= Stated problem =
Please quote every line of the records below word for word, leaving out the pictures.
BEGIN Material provided
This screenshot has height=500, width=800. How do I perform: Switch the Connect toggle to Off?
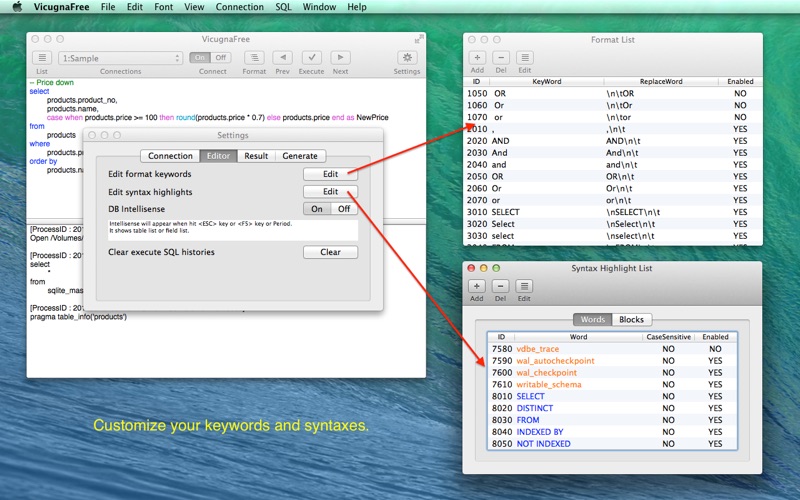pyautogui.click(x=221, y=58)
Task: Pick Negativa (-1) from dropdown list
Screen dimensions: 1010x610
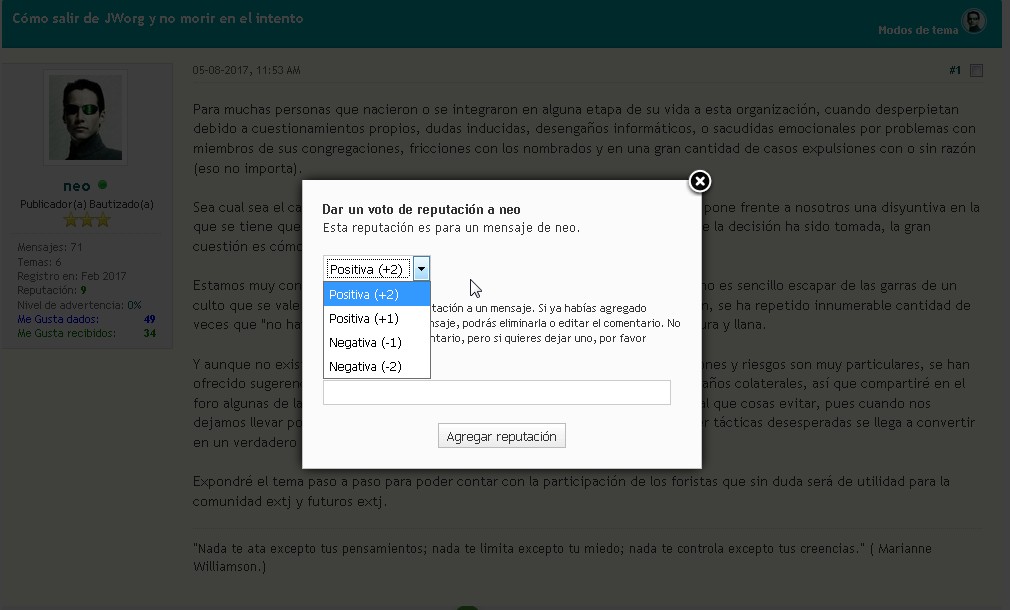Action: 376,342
END Material provided
= Final result =
This screenshot has height=500, width=800. How do I perform: Switch the Connect toggle to Off?
pyautogui.click(x=221, y=58)
Task: Pick Negativa (-1) from dropdown list
Screen dimensions: 1010x610
Action: 376,342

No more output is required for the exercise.